Water tulipa 'monsella' moist in active spring growth; dry through summer dormancy. Water in after autumn planting, then let rainfall do the work. Supplement during dry spring spells, but keep dormant summer bulbs dry to prevent rot. The finger-test (or lifting the pot to feel its weight) beats a fixed weekly calendar because pot size, light, and season all change how fast the soil dries.
Is tulipa 'monsella' toxic to cats and dogs?
Tulipa 'Monsella' is toxic to pets. ASPCA lists Tulipa as toxic to cats, dogs and horses. The bulb holds the highest concentration of toxic tulipalin A and B; ingestion causes drooling, vomiting, diarrhoea and depression. Store and plant bulbs where pets cannot dig them up.
What USDA hardiness zone does tulipa 'monsella' grow in?
Tulipa 'Monsella' is rated for USDA zone 3-8 and RHS hardiness H6. Outside that range, grow it as a container plant that overwinters indoors before the first hard frost.
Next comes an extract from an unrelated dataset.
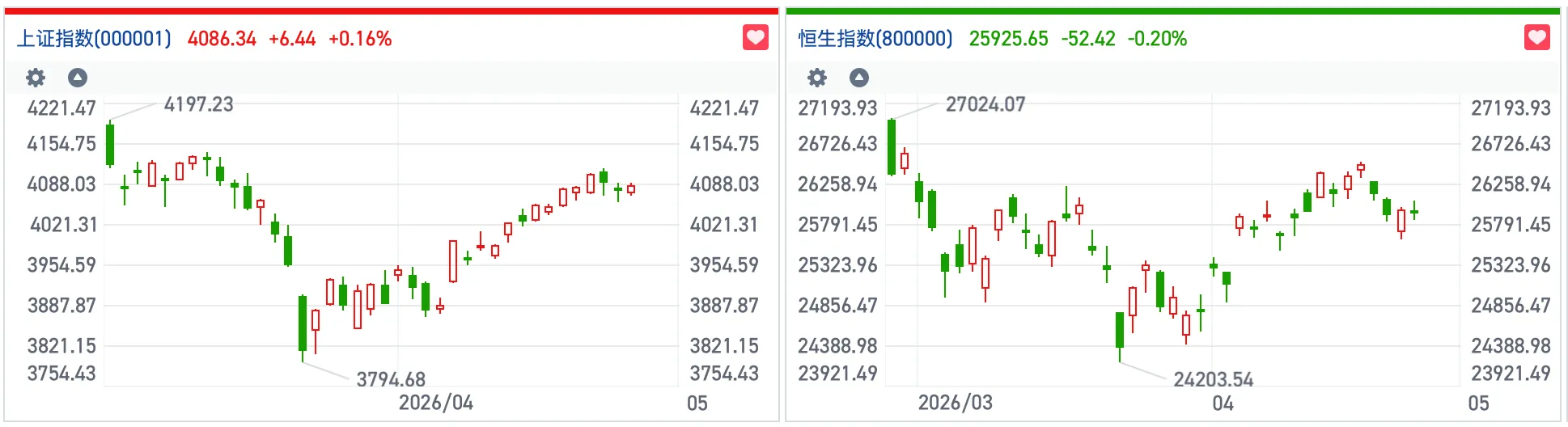Select the 3794.68 low point label

pos(391,379)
Tulipa 'Monsella' deep-dive guides
Every aspect of tulipa 'monsella' care, each with its own calibrated guide:
- Tulipa 'Monsella' watering schedule
- Tulipa 'Monsella' light requirements
- Best soil mix for tulipa 'monsella'
- Tulipa 'Monsella' fertilizing guide
- When to repot tulipa 'monsella'
- How to propagate tulipa 'monsella'
- Tulipa 'Monsella' growth rate & size
- Tulipa 'Monsella' cold hardiness
- Tulipa 'Monsella' temperature & humidity
- Is tulipa 'monsella' toxic to cats & dogs?
- Is tulipa 'monsella' toxic to cats?
- Is tulipa 'monsella' toxic to dogs?
- Getting tulipa 'monsella' to bloom
Featured in these plant shortlists
Tulipa 'Monsella' qualifies for 5 curated Growli shortlists — each one filtered objectively from our structured plant-care library, so the selection is consistent and checkable:
- Best flowering houseplants — Indoor plants grown for their blooms — selected from the flowering species in Growli’s plant-care library.
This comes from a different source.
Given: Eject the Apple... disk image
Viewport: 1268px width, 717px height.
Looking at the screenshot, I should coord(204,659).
- Houseplants toxic to cats & dogs — The common houseplants the ASPCA lists as toxic to cats and dogs — the ones to keep out of reach, each with its symptoms and a safe alternative.
- Best small & tabletop houseplants — Compact houseplants that stay under about 40 cm — desk, shelf and windowsill plants that never outgrow a small space.
- Best houseplants for full sun — Houseplants that want direct sun — the species for a hot south or west-facing windowsill where shade-lovers scorch.
- Best fragrant houseplants — Indoor plants with scented flowers or aromatic foliage — greenery you can smell, selected from our care library.
- Browse all 29 plant shortlists — pet-safe, low-light, drought-tolerant and more
Related guides
Tulipa 'Monsella' is also known as Monsella tulip, double early tulip, and yellow red double tulip.